• **TASKS TO PERFORM**:
1. Transcribe the passage from the page excerpt on the Mexico torture house story, starting at "Radley Balko |" and ending at "at Narco News.".
2. Finish out the next part of the blog post on the reporter who broke the Mexico torture house story, picking up after its final sentence.

Radley Balko | December 6, 2006
Glenn Greenwald has more on the horrifying story I posted yesterday
involving a torture and murder house in Mexico. The place was run
by the Juarez cartel, and U.S. officials allowed it to continue to
operate instead of giving up their informant (who, incidentally,
participated in the killing). When one scrupulous DEA agent
protested the abhorrent misplacement of priorities in a letter, he
was forced to resign.
As if the story itself weren't awful enough, Greenwald finds that
the reporter who originally broke the story for the Narco News website was
then intimidated by federal agents. Bill Conroy is the
reporter. He works for the San Antonio Business Journal,
and freelances at Narco News.
According to Conroy's lawyer, Ron Tonkin, a former assistant U.S. attorney specializing in drug cases, around 6 p.m. on May 23, a man and woman identifying themselves as internal affairs agents with Immigration and Customs Enforcement visited Conroy's home. Conroy was still at work and his wife answered the door. At the behest of Conroy's wife, Agent Carlos Salazar gave her a phone number for Conroy to call him, then he and the unidentified agent left.

• **Entries on target coordinates**:
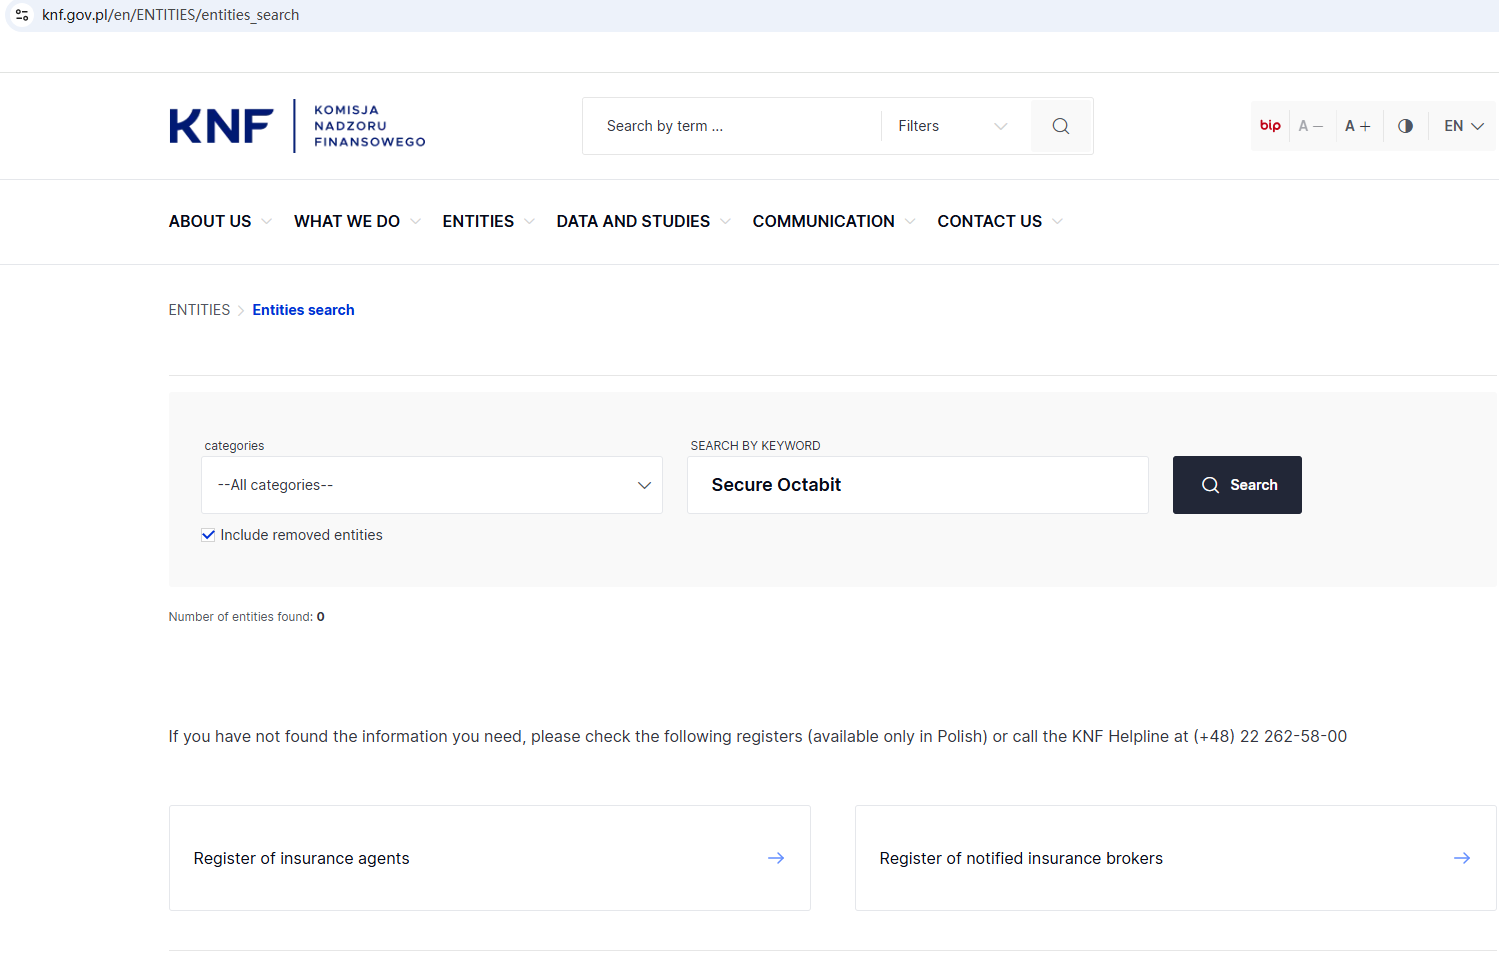Click the site info icon in address bar
Image resolution: width=1499 pixels, height=970 pixels.
[22, 15]
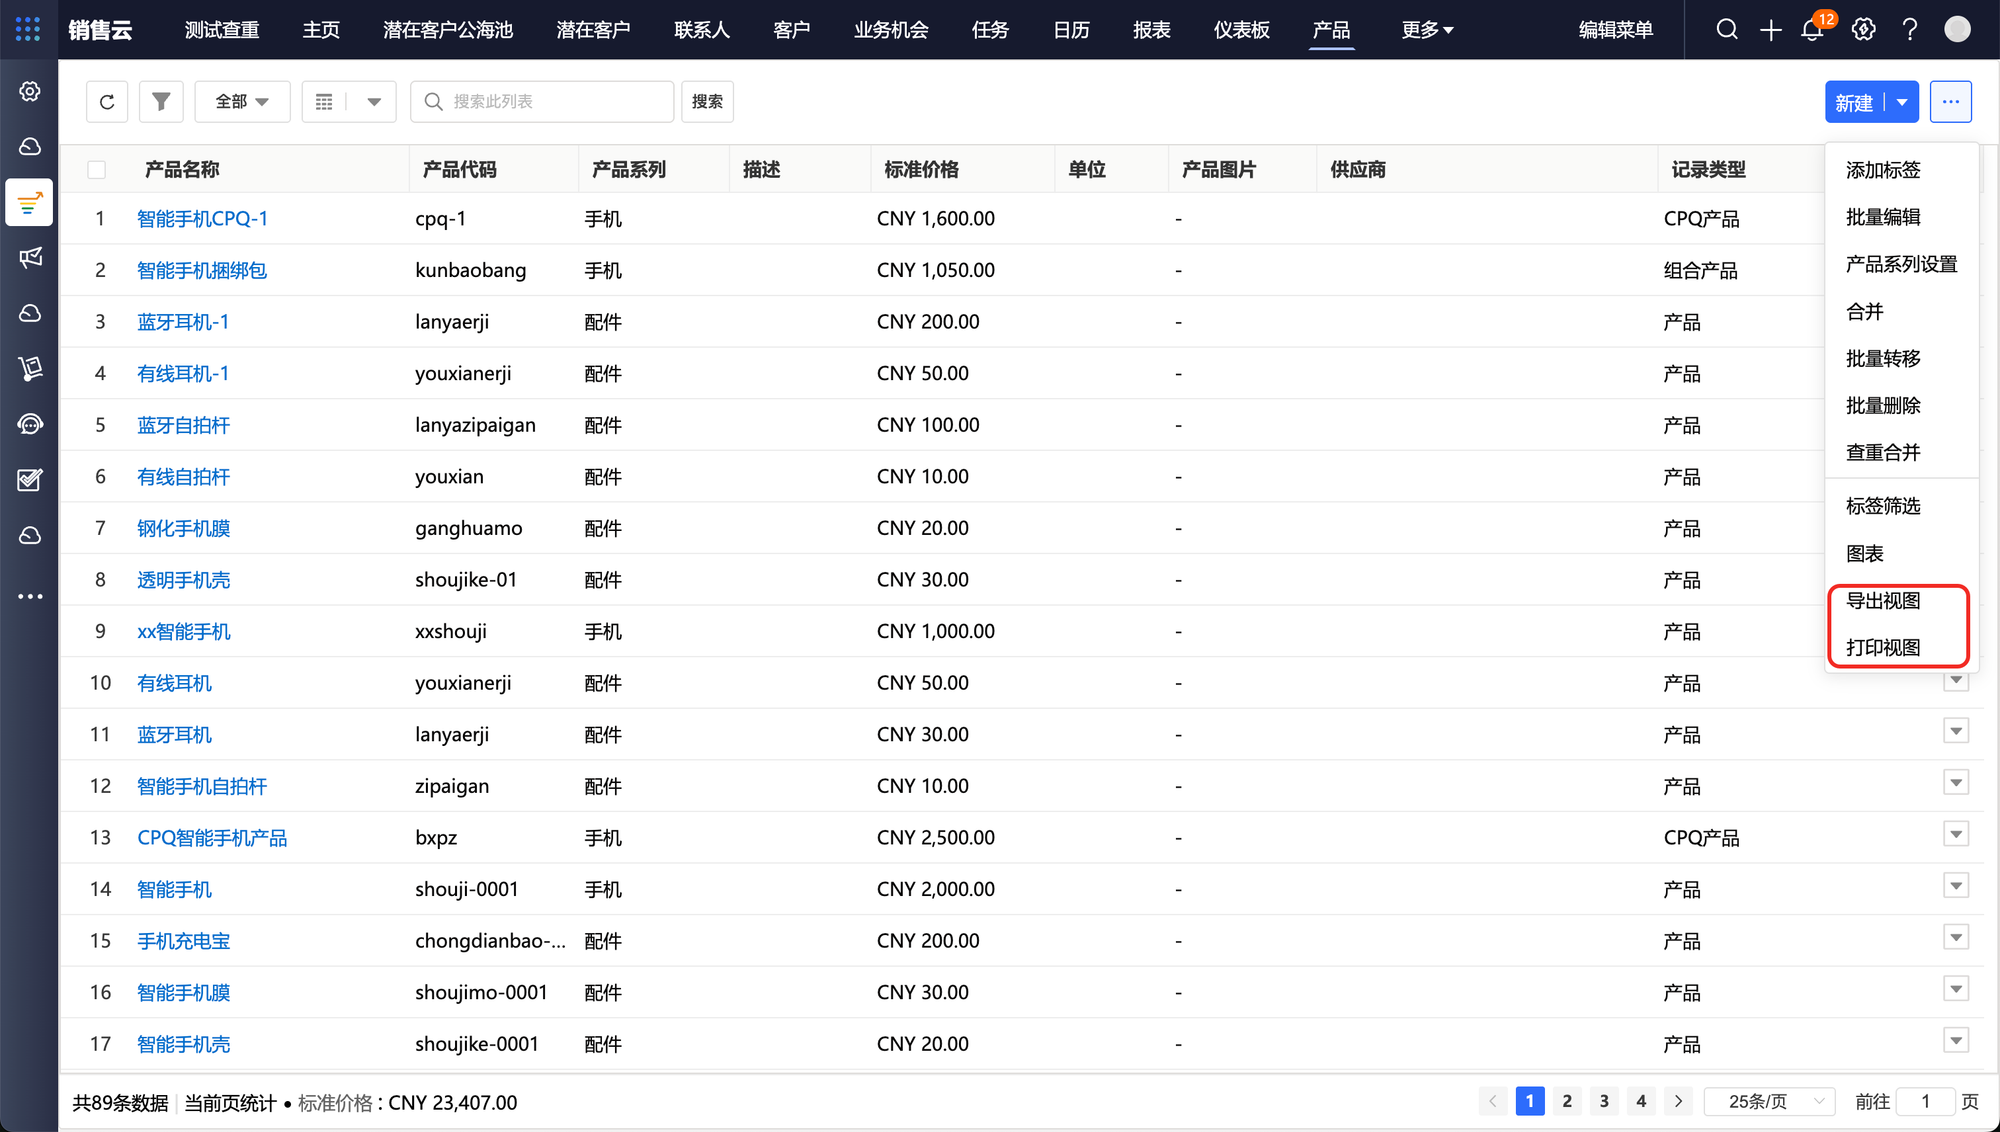Expand the 全部 view dropdown

tap(242, 102)

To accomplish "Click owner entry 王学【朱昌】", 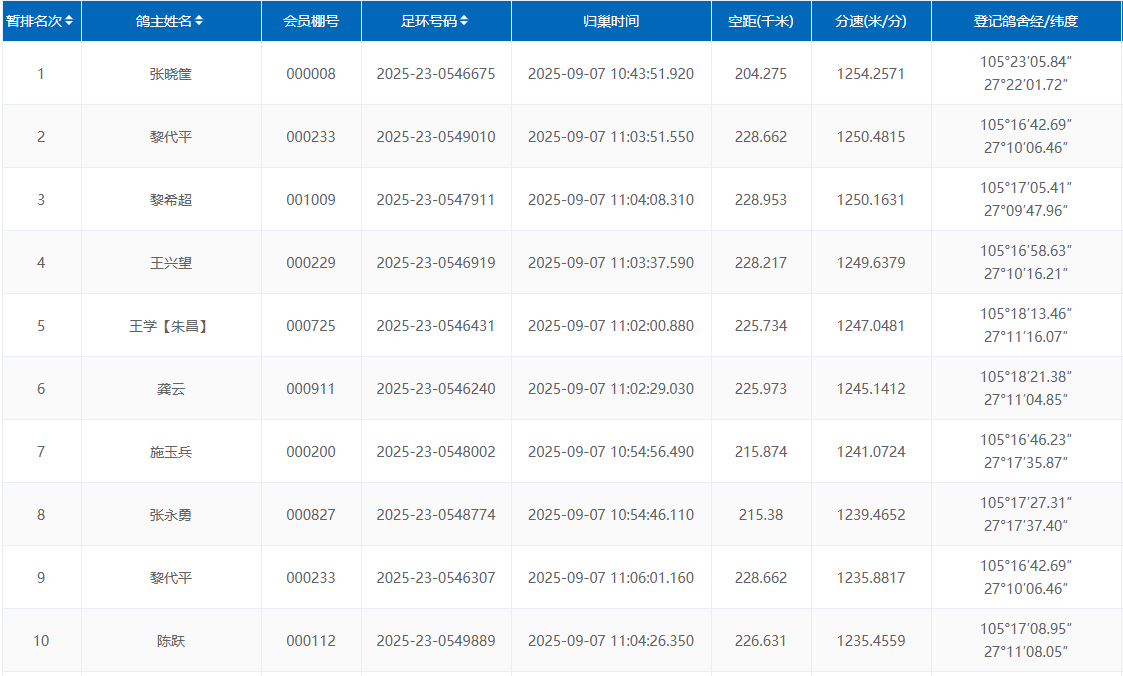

• **EXERCISE ANSWERS**:
1.
Radley Balko | December 6, 2006
Glenn Greenwald has more on the horrifying story I posted yesterday
involving a torture and murder house in Mexico. The place was run
by the Juarez cartel, and U.S. officials allowed it to continue to
operate instead of giving up their informant (who, incidentally,
participated in the killing). When one scrupulous DEA agent
protested the abhorrent misplacement of priorities in a letter, he
was forced to resign.
As if the story itself weren't awful enough, Greenwald finds that
the reporter who originally broke the story for the Narco News website was
then intimidated by federal agents. Bill Conroy is the
reporter. He works for the San Antonio Business Journal,
and freelances at Narco News.

2.
After receiving a call at work from his wife, Conroy phoned the number Salazar provided and left a voicemail, Tonkin said.The Current called Salazar's number several times over the course of four days, but no one answered, nor was there voicemail.
Salazar didn't call Conroy back, but the next day, he and a male agent showed up at the Business Journal. Conroy escorted them to a conference room, where Salazar reportedly said, "I want to know your source" of a leaked, yet unclassified DHS memo that had been the centerpiece of one of Conroy's Narco News stories. Tonkin said Conroy refused to give up his source and told Salazar that if they planned on continuing to question him, he would record the conversation.
The agents left the conference room, reportedly asking Conroy, "Does your boss know you write for Narcosphere?"
The agents then took Conroy's boss into a conference room, where, according to Tonkin, he told them Conroy had done the work on his own time for another publication and there was nothing he could do for them.
Greenwald is calling for a Congressional investigation. I think that's appropriate. Not only do you have federal government agencies complicit in the murder of a U.S. citizen (and about a dozen Mexican citizens), you have ensuing cover-ups, intimidation, forced resignations, and bureaucratic turf wars. This goes fairly high up the chain of command at the Justice Department, far enough that Congressional oversight seems not only appropriate, but the only type of investigation detached enough to investigate appropriately.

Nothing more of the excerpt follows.